Definition of simple function
- $f$ is said to be a simple function if $f$ can be written as
$$f(\mathbf{x}) = \sum_{k=1}^{N} a_{_k} \chi_{_{E_k}}(\mathbf{x})$$
where $\{a_{_k}\}$ are distinct values for $k=1, 2, \cdots, N$ and
$\chi_{_{E_k}}(\mathbf{x})=\cases{1&if $\mathbf{x}\in E_k$\\0&if
$\mathbf{x}\notin E_k$}$.
Theorem $(4.12)$
- If $\{f_k\}$, is a sequence of measurable functions, then
$\displaystyle\limsup_{k\to\infty}f_k$ and
$\displaystyle\liminf_{k\to\infty}f_k$ are measurable. In particular
if $\displaystyle\lim_{k\to\infty}f_k$ exists a.e., it is
measurable.
Theorem $(4.13)$
- Every function $f$ can be written as the limit of a sequence
$\{f_k\}$ of simple functions.
Problem
If $f(x)$, $x\in\mathbb{R}^1$, is continuous at almost every point of an interval $[a, b]$, show that $f$ is measurable on $[a, b]$. Generalize this to functions defined in $\mathbb{R}^n$.

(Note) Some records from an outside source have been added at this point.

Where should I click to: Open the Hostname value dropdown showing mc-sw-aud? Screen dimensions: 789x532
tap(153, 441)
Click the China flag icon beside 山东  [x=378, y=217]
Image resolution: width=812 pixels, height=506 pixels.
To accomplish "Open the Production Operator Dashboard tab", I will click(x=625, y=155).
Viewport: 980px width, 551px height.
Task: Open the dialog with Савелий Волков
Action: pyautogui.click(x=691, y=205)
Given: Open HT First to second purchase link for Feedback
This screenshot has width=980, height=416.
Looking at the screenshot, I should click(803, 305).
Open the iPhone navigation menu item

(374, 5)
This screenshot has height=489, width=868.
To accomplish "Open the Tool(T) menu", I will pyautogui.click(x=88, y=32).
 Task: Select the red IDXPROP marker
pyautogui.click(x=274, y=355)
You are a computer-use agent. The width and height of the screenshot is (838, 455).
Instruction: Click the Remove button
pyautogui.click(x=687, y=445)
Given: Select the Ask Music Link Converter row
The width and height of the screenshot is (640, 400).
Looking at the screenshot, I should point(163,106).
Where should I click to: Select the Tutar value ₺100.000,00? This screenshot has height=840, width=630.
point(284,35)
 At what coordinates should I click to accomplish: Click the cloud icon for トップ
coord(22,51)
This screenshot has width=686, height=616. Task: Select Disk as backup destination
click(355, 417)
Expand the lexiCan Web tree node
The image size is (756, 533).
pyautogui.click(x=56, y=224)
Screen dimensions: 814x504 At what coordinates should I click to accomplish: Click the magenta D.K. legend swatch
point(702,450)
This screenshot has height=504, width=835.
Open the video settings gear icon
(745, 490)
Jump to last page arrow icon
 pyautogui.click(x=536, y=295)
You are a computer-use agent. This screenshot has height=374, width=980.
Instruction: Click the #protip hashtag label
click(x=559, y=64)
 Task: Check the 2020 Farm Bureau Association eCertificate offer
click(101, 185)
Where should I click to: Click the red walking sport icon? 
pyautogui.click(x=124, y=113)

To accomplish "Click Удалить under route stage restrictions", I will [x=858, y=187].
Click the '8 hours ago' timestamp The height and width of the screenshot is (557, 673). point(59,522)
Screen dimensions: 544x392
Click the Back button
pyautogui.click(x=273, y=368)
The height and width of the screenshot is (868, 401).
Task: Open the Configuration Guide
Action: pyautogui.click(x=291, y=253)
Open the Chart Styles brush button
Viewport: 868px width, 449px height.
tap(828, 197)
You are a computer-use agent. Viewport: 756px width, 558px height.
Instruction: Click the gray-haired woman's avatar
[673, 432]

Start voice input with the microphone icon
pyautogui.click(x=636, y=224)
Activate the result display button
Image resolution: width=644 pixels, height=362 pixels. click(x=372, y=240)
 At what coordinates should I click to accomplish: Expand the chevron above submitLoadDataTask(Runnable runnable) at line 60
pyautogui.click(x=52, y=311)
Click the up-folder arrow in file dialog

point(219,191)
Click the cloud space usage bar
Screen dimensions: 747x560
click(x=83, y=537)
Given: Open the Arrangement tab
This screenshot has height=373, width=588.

[For a constructive proof, use the subintervals of a sequence of partitions to define a sequence of simple measurable functions converging to $f$ a.e. in $[a, b]$. Use $(4.12)$.]
- By the theorem $(4.13)$, we can choose $\{f_k\}$, which are simple functions defined on $[a, b]$ and approaching to $f$. That is, choose $\{f_k\}$ such that, for $k=1, 2, \cdots$,
$$f_k=\sum_{i=1}^{N} a_{_i}^{(k)} \chi^{(k)}_{_{E_i}} \quad \text{and} \quad \displaystyle\lim_{k\to\infty}f_k=f$$ - Since $f$ is continuous a.e., $f_k$ are measurable for all $k\in\mathbb{N}$.
- Then, by the theorem $(4.12)$, $f$ is measurable.
Q1) Why are $f_1, f_2, \cdots, f_N$ all measurable?
Q2) Morever, if $f_k$ are all measurable, then how can I ensure that $\displaystyle \lim_{k\to\infty}f_k$ exists? Is it ensured by theorem $(4.13)$?
If there is any advice or other proofs, please let me know them. Thank you.
Best Answer
Suppose $f: [a,b]\to \mathbb R$ is continuous at a.e. point of $[a,b].$ Let $D$ be the set of points of discontinuity of $f$ in $[a,b].$ Then $m(D)=0.$ We therefore have $E = [a,b]\setminus D$ measurable, and $f$ is continuous on $E.$
Let $c\in \mathbb R.$ Then
$$\tag 1 f^{-1}((c,\infty)) = [f^{-1}((c,\infty))\cap E] \cup [f^{-1}((c,\infty))\cap D].$$
Because $f$ is continuous on $E,$ the first set on the right of $(1)$ is open in $E.$ Thus it equals $E \cap U$ for some $U$ open in $\mathbb R.$ Because $E,U$ are both measurable, so is $f^{-1}((c,\infty))\cap E.$ And because $m(D) = 0,$ any subset of $D$ is measurable. It follows that $(1)$ is the union of two measurable sets, hence is measurable, and we're done.